Network settings for second Wireguard-based default gateway

Situation: One of my servers is located at my home. It’s connected to the internet via two different interfaces at the same time:

  • Physical Interface: Connected to Deutsche Telekom ISP via DSL / landline.
  • Virtual Wireguard VPN interface: Connected to one of my data center servers, has a public IPv6 address.

The “data center server” acts as a gateway for my home server and routes a static IPv6 address to it. This setup lets me reach my home server via a static and public IP address, although my DSL provider does not assign a static IPv6 subnet to my landline. (But that is subject to another story … ;-) ).

After finishing the setup, I ran into the problem of asymmetric routing: Packets addresses to my static IPv6 address (and thus routed via the Wireguard VPN) did arrive at my home server, but the response packets were not send back the same way: They were routed via my Deutsche Telekom landline and therefore originated from another source IP address, which the original requester did not expect.

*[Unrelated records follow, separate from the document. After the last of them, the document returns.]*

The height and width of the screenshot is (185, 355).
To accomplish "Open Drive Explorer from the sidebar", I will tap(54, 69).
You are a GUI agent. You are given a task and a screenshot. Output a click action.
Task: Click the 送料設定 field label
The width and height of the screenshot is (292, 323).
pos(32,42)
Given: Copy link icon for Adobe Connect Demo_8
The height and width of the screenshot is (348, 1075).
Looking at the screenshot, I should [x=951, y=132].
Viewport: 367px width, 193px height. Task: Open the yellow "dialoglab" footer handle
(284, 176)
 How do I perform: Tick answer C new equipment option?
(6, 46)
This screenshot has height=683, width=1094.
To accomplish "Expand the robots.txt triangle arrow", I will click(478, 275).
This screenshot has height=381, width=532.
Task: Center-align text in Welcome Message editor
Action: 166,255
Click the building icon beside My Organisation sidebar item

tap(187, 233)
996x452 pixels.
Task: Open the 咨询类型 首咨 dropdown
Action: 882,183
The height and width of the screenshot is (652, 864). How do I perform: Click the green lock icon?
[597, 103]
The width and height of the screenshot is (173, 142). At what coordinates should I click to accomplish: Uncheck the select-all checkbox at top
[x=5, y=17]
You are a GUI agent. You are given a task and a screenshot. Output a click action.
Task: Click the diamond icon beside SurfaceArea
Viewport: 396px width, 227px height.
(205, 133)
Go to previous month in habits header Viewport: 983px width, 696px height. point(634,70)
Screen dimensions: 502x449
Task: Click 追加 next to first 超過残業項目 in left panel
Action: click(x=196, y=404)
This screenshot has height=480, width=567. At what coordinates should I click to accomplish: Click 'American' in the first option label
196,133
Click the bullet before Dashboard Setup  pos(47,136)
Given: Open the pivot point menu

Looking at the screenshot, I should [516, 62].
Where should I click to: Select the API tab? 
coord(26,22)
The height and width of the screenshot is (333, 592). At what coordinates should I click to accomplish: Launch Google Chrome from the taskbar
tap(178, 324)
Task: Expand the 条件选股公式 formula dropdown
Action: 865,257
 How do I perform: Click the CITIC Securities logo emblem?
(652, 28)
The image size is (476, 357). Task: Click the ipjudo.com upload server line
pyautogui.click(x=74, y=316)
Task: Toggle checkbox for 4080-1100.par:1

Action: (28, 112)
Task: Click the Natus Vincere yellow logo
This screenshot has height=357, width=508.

Two routes to the rest of the internet: A connection originating from the blue link was responded on the black link.
Two routes to the rest of the internet: A connection originating from the blue link was responded on the black link.

Fortunately this is easy to fix:

A new routing table in addition to the default routing table needs to be configured. We’ll call the new routing table with priority 1 rt_wg6 and add it to /etc/iproute2/rt_tables:

echo "1 rt_wg6" >> /etc/iproute2/rt_tables

After that, the Wireguard interface configuration for the wg6 connection needs to be changed:

[Interface]
PrivateKey = kLtn7A9eDqpUXqLCHeu2S8C7r843jnO8yyxBtKBXQmE=
Address = 2001:0DB8:33c:0100::2/56
Table = off
PostUp = ip -6 route add 2001:0DB8:33c:0100::/56 dev %i src 2001:0DB8:33c:0100::2 table rt_wg6
PostUp = ip -6 route add default via 2001:0DB8:33c:0100::1 dev %i table rt_wg6
PostUp = ip -6 rule add from 2001:0DB8:33c:0100::2/128 table rt_wg6
PostUp = ip -6 rule add to 2001:0DB8:33c:0100::2/128 table rt_wg6
PostDown = ip -6 route del 2001:0DB8:33c:0100::/56 dev %i src 2001:0DB8:33c:0100::2 table rt_wg6
PostDown = ip -6 route del default via 2001:0DB8:33c:0100::1 dev %i table rt_wg6
PostDown = ip -6 rule del from 2001:0DB8:33c:0100::2/128 table rt_wg6
PostDown = ip -6 rule del to 2001:0DB8:33c:0100::2/128 table rt_wg6

[Peer]
[...]
  • 2001:0DB8:33c:0100::2: IP-address of the home server (on its Wireguard interface wg6)
  • 2001:0DB8:33c:0100::1: IP-address of the gateway server at the data center (on its Wireguard interface wg6)

Diverging from the usual configuration, the Table = off and Post* settings make the dual-gateway setup work: By default, the wg-quick utility creates routes using the default routing table - which causes the issues mentioned above. By setting Table = off we tell wg-quick to let us set our own routes in another routing table - the rt_wg6 table.

%i is a placeholder for the Wireguard interface - wg6 in my case. The PostDown settings are the exact opposite of the PostUp lines. That way, the routing configuration is cleaned up when Wireguard is shut down.

After a reboot my network interfaces now behave correctly: Connections coming from the Wireguard interface are now responded to via the Wireguard interface while connection requests originating from the device itself (or the landline) pass the main interface to my home network.